L’Inph (Intersyndicat national des praticiens hospitaliers, dont fait partie la FPS) réclame «une voie unique pour un statut unique». Autrement dit, précise le Dr Bocher, la présidente, «hors NPA, il n’y a pas de salut pour les Padhue». C’est ce que semble dire aussi le Syndicat des chirurgiens hospitaliers. «A l’heure de l’exigence de la qualité, il faut une évaluation identique pour tous, y compris les médecins à diplôme étranger, qui auraient alors les mêmes perspectives de carrière, notamment la possibilité de s’installer en libéral, explique le Dr André Nazac, président du syndicat. Ils doivent se soumettre à une épreuve de français et à une épreuve de spécialité, théorique et pratique.»
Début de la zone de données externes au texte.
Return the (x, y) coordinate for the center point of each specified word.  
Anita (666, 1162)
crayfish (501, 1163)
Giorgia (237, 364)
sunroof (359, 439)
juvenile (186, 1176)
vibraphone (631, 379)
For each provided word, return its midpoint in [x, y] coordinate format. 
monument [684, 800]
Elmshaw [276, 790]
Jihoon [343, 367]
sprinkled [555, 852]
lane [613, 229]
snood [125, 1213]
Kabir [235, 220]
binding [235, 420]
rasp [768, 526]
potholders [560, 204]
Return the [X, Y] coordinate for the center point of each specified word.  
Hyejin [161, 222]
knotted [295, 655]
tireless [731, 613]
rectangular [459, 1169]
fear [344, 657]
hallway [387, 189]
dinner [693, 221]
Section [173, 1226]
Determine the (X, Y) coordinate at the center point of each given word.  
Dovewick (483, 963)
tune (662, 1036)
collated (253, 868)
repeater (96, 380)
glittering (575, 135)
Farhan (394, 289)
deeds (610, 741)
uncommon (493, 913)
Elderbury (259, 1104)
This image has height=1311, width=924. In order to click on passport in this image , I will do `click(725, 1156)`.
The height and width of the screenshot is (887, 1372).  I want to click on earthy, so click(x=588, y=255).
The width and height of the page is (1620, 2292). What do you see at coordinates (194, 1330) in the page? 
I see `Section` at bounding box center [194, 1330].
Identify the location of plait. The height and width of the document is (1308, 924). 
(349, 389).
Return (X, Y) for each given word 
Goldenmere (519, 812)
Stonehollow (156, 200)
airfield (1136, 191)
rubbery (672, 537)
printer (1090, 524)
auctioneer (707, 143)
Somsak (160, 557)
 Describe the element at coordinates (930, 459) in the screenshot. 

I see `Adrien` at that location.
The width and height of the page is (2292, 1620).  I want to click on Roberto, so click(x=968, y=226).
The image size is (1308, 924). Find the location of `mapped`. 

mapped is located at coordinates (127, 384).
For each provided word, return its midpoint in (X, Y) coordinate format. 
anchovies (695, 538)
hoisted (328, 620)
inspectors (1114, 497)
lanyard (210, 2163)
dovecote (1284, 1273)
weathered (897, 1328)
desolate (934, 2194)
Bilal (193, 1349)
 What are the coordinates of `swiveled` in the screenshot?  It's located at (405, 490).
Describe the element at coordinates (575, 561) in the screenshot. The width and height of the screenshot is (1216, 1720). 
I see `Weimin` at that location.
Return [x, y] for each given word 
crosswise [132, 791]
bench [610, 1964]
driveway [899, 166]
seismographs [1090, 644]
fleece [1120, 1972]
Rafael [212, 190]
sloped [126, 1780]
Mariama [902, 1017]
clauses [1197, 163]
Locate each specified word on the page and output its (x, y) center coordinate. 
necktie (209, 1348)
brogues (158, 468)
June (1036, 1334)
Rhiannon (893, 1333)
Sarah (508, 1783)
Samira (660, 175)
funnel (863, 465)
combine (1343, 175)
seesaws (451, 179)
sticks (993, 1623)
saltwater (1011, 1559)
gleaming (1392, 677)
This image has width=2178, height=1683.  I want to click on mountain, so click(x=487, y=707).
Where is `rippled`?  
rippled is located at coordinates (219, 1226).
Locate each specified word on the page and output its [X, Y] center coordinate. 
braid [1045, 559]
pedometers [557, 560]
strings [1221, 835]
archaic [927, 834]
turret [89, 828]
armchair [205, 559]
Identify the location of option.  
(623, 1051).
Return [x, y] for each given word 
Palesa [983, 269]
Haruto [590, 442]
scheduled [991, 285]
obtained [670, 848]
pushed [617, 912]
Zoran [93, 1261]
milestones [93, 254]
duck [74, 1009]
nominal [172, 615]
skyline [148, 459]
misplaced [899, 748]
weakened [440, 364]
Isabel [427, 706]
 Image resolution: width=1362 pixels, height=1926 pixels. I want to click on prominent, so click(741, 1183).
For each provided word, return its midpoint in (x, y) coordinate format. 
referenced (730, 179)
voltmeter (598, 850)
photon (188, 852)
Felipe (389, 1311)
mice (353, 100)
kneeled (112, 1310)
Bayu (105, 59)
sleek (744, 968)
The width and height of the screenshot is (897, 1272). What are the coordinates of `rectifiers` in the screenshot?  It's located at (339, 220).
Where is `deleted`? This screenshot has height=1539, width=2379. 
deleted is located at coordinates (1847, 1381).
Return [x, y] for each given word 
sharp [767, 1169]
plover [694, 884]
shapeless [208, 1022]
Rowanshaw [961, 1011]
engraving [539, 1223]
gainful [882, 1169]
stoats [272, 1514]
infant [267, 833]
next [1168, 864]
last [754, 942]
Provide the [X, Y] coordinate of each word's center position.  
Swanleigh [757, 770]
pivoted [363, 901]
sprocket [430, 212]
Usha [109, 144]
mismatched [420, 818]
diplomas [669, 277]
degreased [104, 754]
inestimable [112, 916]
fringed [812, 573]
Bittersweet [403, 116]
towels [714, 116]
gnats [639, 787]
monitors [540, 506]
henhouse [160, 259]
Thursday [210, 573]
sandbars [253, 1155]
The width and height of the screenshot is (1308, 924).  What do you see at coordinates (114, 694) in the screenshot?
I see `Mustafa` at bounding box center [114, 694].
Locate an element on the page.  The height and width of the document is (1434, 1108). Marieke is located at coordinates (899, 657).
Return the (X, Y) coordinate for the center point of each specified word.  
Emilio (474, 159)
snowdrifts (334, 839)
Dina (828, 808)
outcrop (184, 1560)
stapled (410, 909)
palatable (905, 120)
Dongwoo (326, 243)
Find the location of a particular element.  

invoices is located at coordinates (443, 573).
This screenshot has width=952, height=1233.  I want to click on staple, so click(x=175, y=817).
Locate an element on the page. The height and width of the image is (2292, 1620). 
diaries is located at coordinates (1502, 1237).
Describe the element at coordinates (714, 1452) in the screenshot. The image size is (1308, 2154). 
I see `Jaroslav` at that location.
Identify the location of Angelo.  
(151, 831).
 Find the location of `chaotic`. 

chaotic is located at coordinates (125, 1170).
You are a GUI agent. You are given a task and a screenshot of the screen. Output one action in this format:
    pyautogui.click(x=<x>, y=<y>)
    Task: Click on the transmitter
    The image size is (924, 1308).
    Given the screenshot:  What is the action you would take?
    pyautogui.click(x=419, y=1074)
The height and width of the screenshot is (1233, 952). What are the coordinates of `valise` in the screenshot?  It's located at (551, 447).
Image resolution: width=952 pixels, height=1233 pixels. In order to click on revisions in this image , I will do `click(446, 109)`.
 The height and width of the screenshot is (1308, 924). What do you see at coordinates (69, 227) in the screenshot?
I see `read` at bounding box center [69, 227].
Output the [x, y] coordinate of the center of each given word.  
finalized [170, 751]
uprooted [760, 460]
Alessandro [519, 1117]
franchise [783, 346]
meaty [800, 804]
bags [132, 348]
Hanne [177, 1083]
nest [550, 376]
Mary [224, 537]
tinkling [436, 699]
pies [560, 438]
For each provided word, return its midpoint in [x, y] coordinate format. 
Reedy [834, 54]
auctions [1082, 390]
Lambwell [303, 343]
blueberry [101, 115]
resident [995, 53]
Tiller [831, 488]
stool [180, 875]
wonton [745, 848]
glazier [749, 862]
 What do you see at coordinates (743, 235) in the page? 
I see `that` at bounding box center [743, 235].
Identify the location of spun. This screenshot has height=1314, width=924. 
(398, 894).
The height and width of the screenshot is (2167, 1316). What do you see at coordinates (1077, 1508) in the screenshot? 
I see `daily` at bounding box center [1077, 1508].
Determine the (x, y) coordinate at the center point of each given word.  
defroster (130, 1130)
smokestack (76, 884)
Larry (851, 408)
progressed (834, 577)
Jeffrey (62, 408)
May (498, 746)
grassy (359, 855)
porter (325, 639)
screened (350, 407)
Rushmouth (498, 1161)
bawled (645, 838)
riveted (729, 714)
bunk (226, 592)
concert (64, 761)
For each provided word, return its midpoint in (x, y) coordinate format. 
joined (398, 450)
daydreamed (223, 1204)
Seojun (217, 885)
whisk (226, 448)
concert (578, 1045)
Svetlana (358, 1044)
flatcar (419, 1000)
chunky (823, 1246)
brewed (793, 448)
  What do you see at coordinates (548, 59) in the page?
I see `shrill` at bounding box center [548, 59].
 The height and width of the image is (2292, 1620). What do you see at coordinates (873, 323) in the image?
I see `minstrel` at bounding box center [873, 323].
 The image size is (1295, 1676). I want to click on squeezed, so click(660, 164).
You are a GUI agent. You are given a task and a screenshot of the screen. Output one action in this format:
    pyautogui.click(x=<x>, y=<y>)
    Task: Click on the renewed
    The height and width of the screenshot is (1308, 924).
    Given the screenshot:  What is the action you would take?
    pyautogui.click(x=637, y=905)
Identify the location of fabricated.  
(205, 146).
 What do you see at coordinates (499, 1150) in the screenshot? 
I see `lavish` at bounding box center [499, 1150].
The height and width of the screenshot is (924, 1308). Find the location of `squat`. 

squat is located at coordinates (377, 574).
Pour la CMH (Coordination médicale hospitalière), c’est clair, la reconnaissance de la compétence de ces praticiens ne peut pas être fondée uniquement sur l’expérience. «On ne peut pas maintenir un numerus clausus en collant des étudiants à un quart de point et, dans le même temps, accorder l’autorisation à des médecins étrangers sur la seule preuve de leur expérience», estime le Dr François Aubart, président de la CMH, qui reconnaît tout de même que «certaines situations iniques doivent être réparées». Sans oublier, ajoute t-il, qu’ «abandonner le système de santé qui les (les Padhue) a formés est préjudiciable pour leurs pays d’origine».
L’argument est repris, entre autres, par la Conférence des présidents de CME des CH. Elle s’inquiète de la nature du concours spécifique aux Padhue qui doit, selon elle, «être ouvert prioritairement à des considérations de santé publique».
Finalement, la question est de savoir si, oui ou non, on peut mesurer la compétence de ces praticiens d’après leur expérience au sein de nos hôpitaux. Les avis sont partagés. Reste à connaître celui du ministre.